__Testo di riferimento__:
= = = = = = =

Svolgere un’attività lavorativa mentre si è assenti dall’ufficio per malattia, non giustifica il licenziamento ove il dipendente agisce, comunque, nel rispetto dei doveri generali di correttezza e buona fede e degli obblighi contrattuali di diligenza e fedeltà.
A stabilirlo è stata la Corte di Cassazione – Sezione Lavoro – con sentenza n. 27333, pubblicata il 17 novembre 2017 (Pres. Nobile, Rel. De Marinis).
Per gli Ermellini di piazza Cavour, infatti, “il comportamento del dipendente che presti attività lavorativa durante il periodo di assenza per malattia può costituire giustificato motivo di recesso da parte del datore di lavoro ove esso integri una violazione dei doveri generali di correttezza e buona fede e degli specifici obblighi contrattuali di diligenza e fedeltà, configurabile allorché il comportamento medesimo sia di per sé sufficiente a far presumere l'inesistenza dell'infermità addotta a giustificazione dell'assenza, dimostrando una sua fraudolenta simulazione o quando, valutato in relazione alla natura ed alle caratteristiche dell'infermità denunciata ed alle mansioni svolte nell'ambito del rapporto di lavoro, sia tale da pregiudicare o ritardare, anche potenzialmente, la guarigione ed il rientro in servizio del lavoratore, con violazione dell'obbligazione preparatoria e strumentale rispetto alla corretta esecuzione del contratto …”.

= = = = = = =

__Dati forniti__:
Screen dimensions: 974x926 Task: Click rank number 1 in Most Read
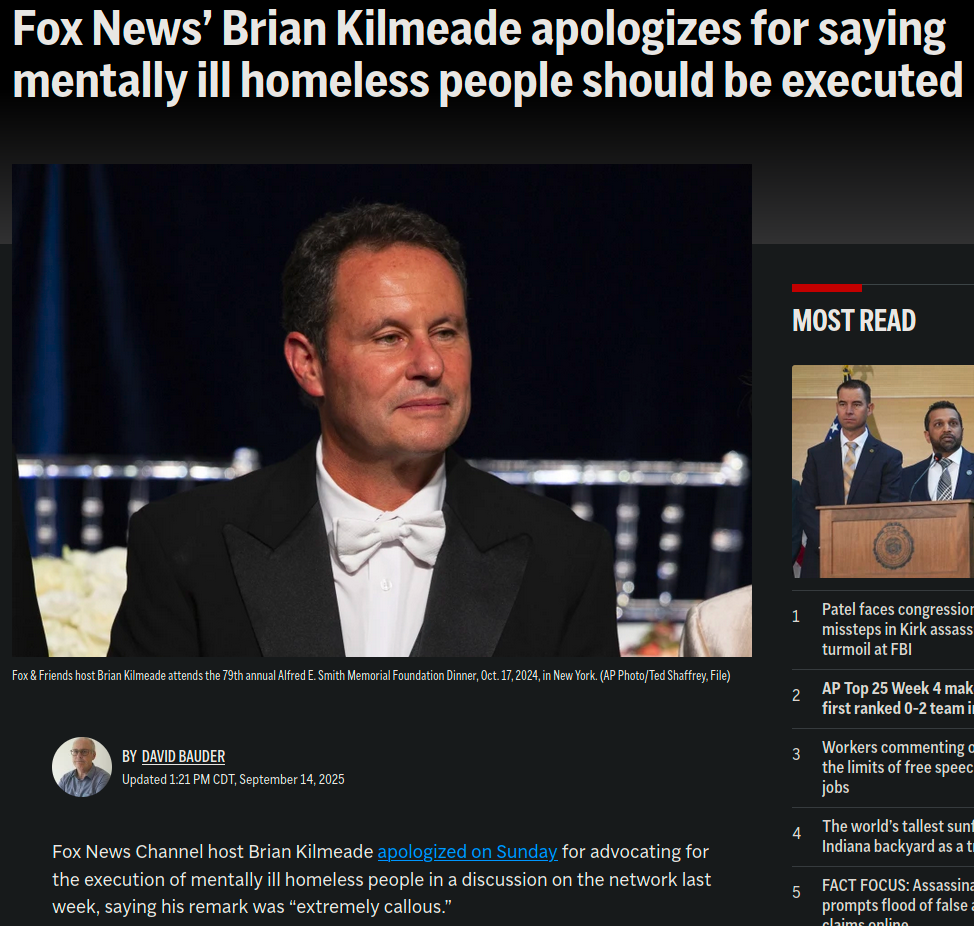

= = = = = = =

__Serie di esercizi__:
1. Secondo il testo di riferimento, con quale numero di sentenza la Corte di Cassazione ha stabilito questo principio?
2. Aggiorni il passo del testo di riferimento che inizia con le parole "Svolgere un’attività lavorativa" e si ferma dopo "Rel. De Marinis).", sostituendo "licenziamento" con "recesso".

__Soluzioni__:
1. Con la sentenza n. 27333.

2.
Svolgere un’attività lavorativa mentre si è assenti dall’ufficio per malattia, non giustifica il recesso ove il dipendente agisce, comunque, nel rispetto dei doveri generali di correttezza e buona fede e degli obblighi contrattuali di diligenza e fedeltà.
A stabilirlo è stata la Corte di Cassazione – Sezione Lavoro – con sentenza n. 27333, pubblicata il 17 novembre 2017 (Pres. Nobile, Rel. De Marinis).